**Stored records:**
···

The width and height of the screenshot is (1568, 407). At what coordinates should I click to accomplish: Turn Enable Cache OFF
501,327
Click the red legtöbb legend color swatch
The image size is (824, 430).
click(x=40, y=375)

···

**Requirement:** All entries are to be retyped with no difference from the original.

**Solved problem:**
The width and height of the screenshot is (1568, 407). At what coordinates should I click to accomplish: Turn Enable Cache OFF
501,327
Click the red legtöbb legend color swatch
The image size is (824, 430).
click(x=40, y=375)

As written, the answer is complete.